### [Directions for this task]
Update everything from the line containing "Given: Click the" down to the line containing "Looking at the screenshot, I should 1203,65.", replacing "emblem" with "crest" and keeping everything else the same. Leave the pictures out of the result.

### [Data provided]
-- Start --
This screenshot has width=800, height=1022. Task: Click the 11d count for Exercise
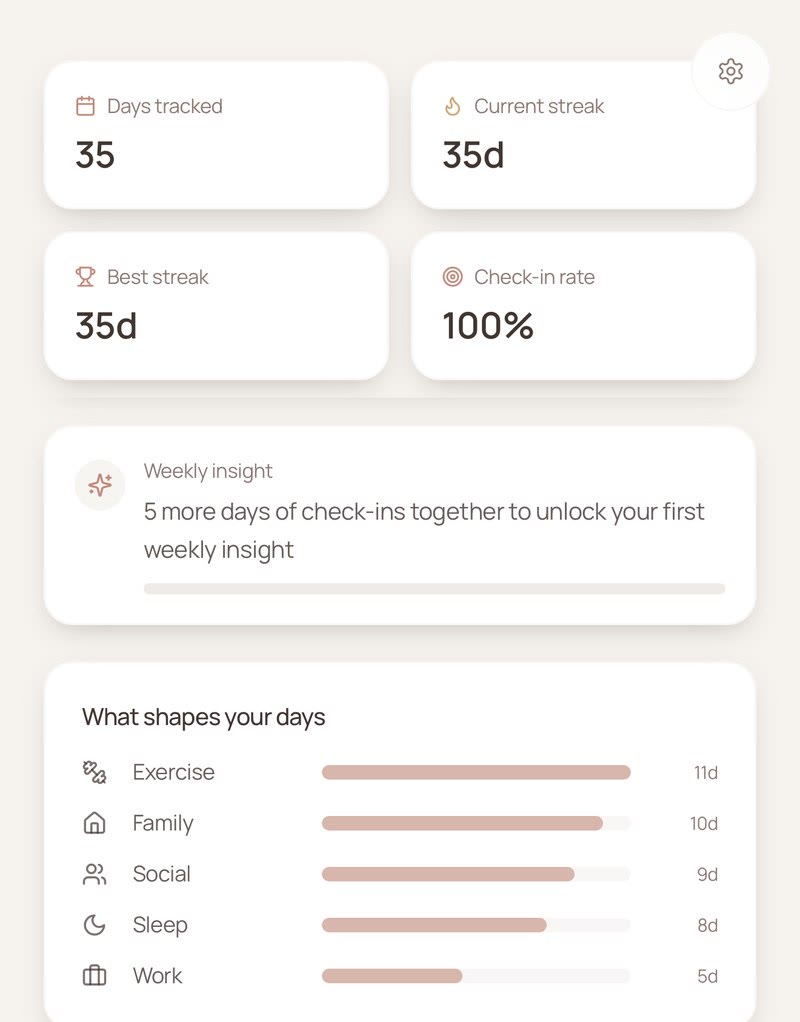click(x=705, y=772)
-- End --
-- Start --
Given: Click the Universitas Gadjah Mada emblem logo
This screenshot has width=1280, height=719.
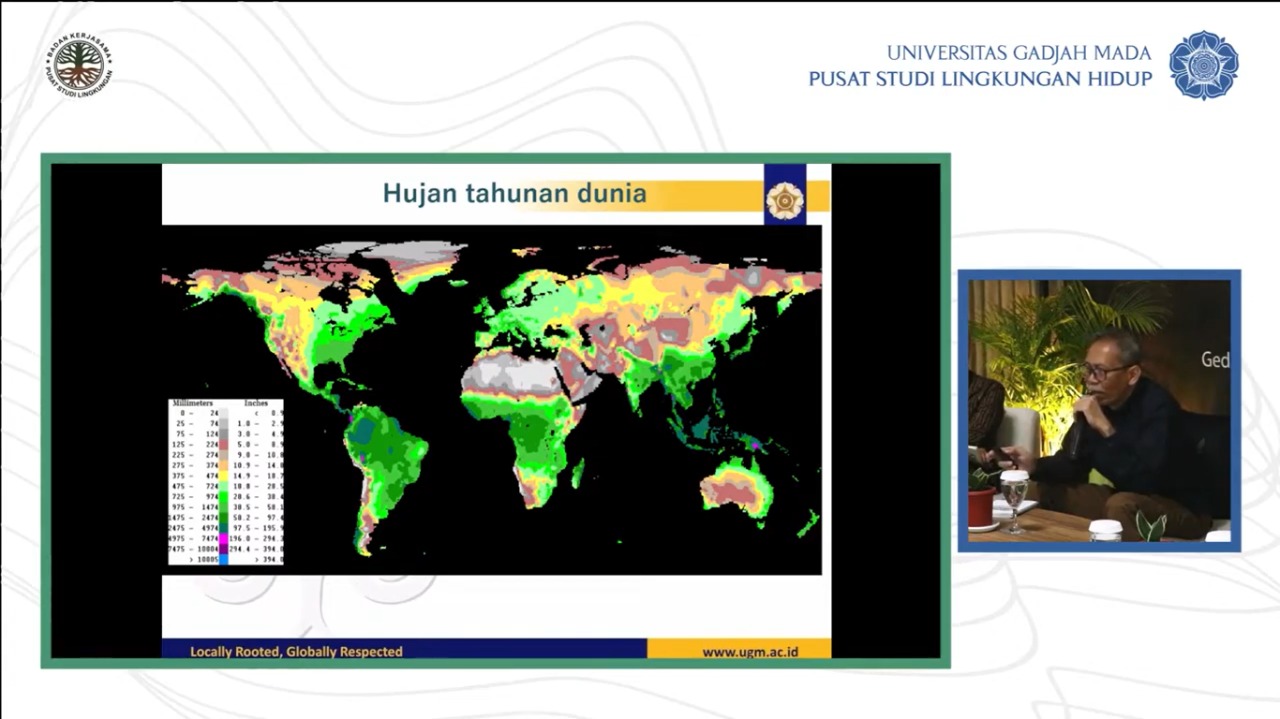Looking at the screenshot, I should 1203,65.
-- End --
### [Exercise result]
Given: Click the Universitas Gadjah Mada crest logo
This screenshot has width=1280, height=719.
Looking at the screenshot, I should 1203,65.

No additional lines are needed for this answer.